--- START ---
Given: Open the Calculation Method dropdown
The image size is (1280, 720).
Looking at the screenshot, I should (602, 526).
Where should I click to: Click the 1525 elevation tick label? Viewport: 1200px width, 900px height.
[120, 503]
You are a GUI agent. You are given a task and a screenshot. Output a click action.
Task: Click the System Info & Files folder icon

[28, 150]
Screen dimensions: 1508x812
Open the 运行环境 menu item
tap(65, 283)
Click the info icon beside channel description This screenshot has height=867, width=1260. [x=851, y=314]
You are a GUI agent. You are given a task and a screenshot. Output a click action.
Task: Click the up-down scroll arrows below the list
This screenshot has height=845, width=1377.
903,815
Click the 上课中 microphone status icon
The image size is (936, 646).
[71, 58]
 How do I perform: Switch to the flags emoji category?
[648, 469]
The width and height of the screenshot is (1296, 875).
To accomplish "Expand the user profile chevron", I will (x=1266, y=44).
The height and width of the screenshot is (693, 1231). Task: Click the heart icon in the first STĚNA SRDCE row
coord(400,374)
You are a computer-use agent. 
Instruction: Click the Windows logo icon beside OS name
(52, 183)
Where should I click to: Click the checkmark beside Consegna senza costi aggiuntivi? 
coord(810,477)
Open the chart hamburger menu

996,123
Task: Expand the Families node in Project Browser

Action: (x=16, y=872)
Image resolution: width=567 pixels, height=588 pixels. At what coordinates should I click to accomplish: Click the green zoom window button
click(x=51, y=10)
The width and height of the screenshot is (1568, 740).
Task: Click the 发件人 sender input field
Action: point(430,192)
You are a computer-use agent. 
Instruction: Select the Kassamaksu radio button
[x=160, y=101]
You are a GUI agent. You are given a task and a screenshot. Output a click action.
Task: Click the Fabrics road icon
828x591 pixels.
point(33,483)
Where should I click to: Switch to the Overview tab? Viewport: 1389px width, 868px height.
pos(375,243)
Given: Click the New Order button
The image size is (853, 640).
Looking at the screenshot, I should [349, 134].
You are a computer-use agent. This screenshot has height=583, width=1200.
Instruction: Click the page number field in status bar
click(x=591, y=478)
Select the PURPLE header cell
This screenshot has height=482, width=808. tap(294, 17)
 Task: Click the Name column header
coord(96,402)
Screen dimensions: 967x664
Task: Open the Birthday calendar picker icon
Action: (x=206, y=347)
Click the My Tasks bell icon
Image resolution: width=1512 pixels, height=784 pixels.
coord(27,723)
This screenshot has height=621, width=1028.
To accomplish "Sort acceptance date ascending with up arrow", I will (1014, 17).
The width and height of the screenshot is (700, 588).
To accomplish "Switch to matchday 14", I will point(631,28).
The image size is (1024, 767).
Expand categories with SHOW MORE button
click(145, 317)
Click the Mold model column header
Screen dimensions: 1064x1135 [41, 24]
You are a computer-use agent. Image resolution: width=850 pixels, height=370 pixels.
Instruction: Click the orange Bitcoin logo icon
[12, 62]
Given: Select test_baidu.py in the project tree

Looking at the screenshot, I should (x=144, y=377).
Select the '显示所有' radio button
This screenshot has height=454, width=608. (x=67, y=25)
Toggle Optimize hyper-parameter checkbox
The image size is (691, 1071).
--- END ---
> _EXERCISE DETAILS_: The response consists of the lines above that contain "will".

> _RESULT_:
To accomplish "Expand the user profile chevron", I will (x=1266, y=44).
To accomplish "Sort acceptance date ascending with up arrow", I will (1014, 17).
To accomplish "Switch to matchday 14", I will point(631,28).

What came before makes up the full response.